-Looking into the rear of the SF300 flow bench shows a cloverleaf pattern where I hole sawed 4 overlapping holes----to make an access hole in to the two fuses.
-When I first got my flow bench in 1980 I had issues with it blowing fuses--and it became a nuisance to pull the heavy flowbench out for the wall and to remove all the screws that held the large rear panel onto the back.
-This cloverleaf hole was made with a holesaw, easy to do and allowed enough room to get a hand in there to change the fuses.
-I covered the front with a simple piece of plastic.
-The orange cord is an addition---where I installed a 110volt duplex outlet so that I had a 110v plug on the face of the flowbench---for things like the battery charger for my digital barometer.
-This cord is wired so that the ground is an “isolated ground”---meaning it is grounded to it’s own metal ground rod.
-I had found that when welding aluminum (about 15feet away) and using high frequency----that bothered my digital barometer and scrambled the display until I isolated the ground.

-Having to move the flow bench out from the wall is quite a chore as the wooden framework against the floor has a lot of surface friction.
-So to make the task of moving the flow bench in and out from the wall I made up a set of 4 teflon corner feet.
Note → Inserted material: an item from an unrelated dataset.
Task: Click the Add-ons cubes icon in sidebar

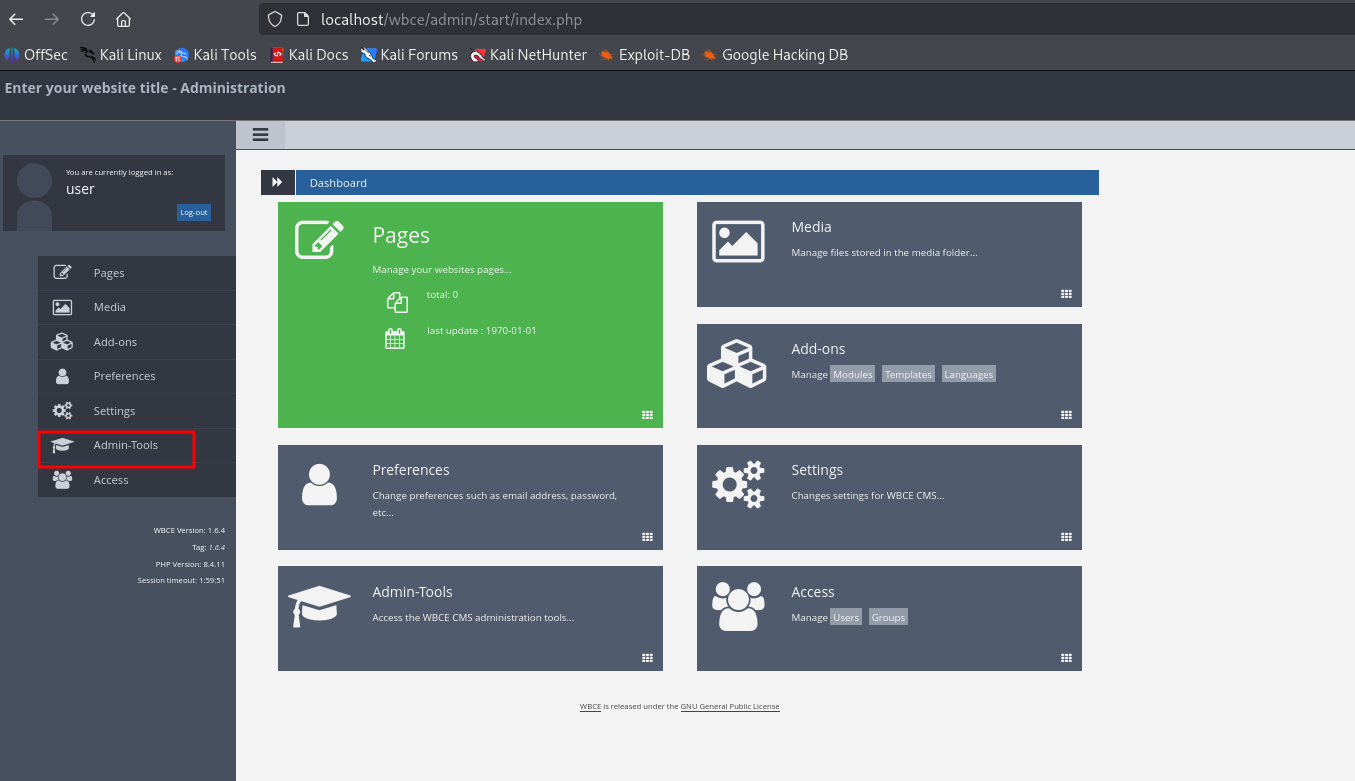Action: pos(62,342)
-Sort of crude machining shown here but the idea works excellent.
-The screws are long enough that they go clear across the machined section----which is where the wood is----and into the teflon on the other side---for a fairly secure installation.
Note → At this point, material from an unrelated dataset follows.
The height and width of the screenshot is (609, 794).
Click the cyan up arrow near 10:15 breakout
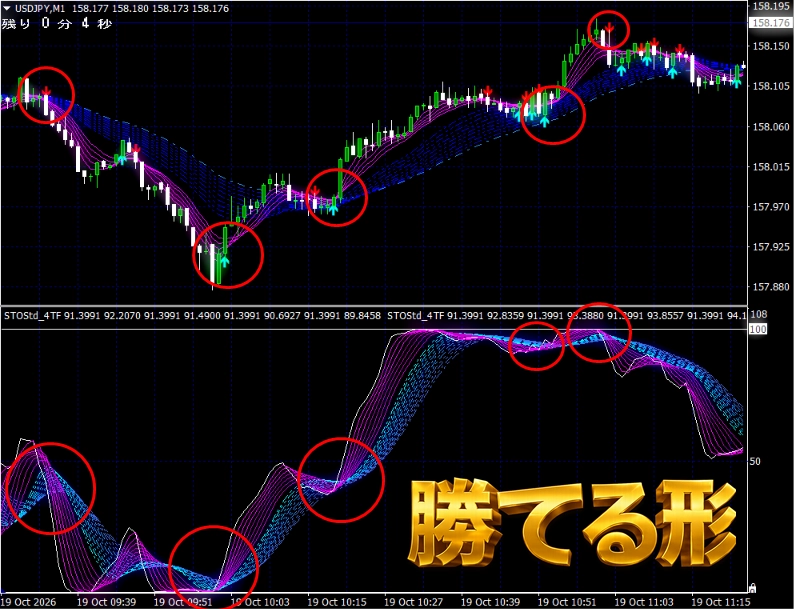(333, 209)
-This shows the flow bench cabinet tilted and propped up for installation of one of the four teflon feet.

-There are two knobs on the front of the SF300 flow bench that control either the air flow in or the airflow out of the bench during flow testing---by moving the large round disk down and this opens the large airway hole.
-The knobs have threaded ends that screw into the brass plate that is bolted to the underside up inside the lower plenums of the flow bench.
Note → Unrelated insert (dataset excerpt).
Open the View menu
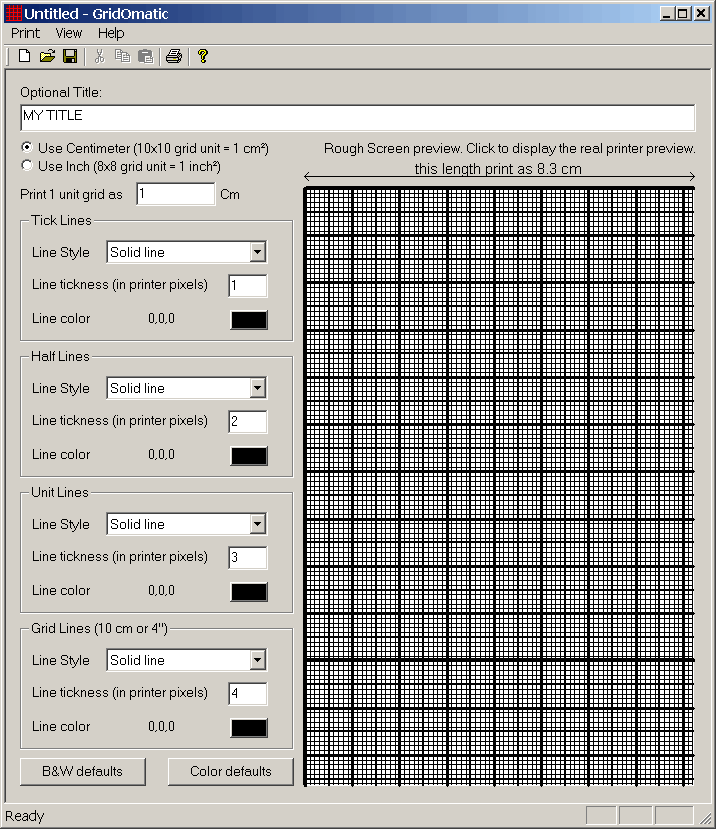The image size is (716, 829). [69, 33]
-The threads inside of the brass piece have a tendency to wear out---and I have replaced both brass pieces several times in 26 years.
-Normally there is only three holes---but I finally got smart and made the plate with 2 sets of 3 holes so that I basically had a spare set of new threads by removing the brass bar and moving it sideways to the left to use the new set of holes.
-To tell if the threads are worn---open either valve on the front panel at least a half inch---then firmly push down and then pull back up----if the knob moved up and down that shows you how loose the brass plate threads are to the shaft threads.
-This backlash slows down the flow testing process---especially if you are trying to adjust up or down in small increments--as you have to rotate the knob maybe a full turn or more to reverse the action of the air valve plate.

-This photo is up inside the flowbench---looking at the intake.
-As the knob is opened to increase air flow the large washerlike disk moves downward and opens a large hole for the air to flow.
-The bottom of the stem that is in the center of the washer disk is a steel 3/8NC thread and the brass piece is also threaded and mounted rigid---so the threads of the stem screw the stem downwards and over time wear on the brass threads---which is better than to have the steel stem threads wear out and require replacement of that shaft.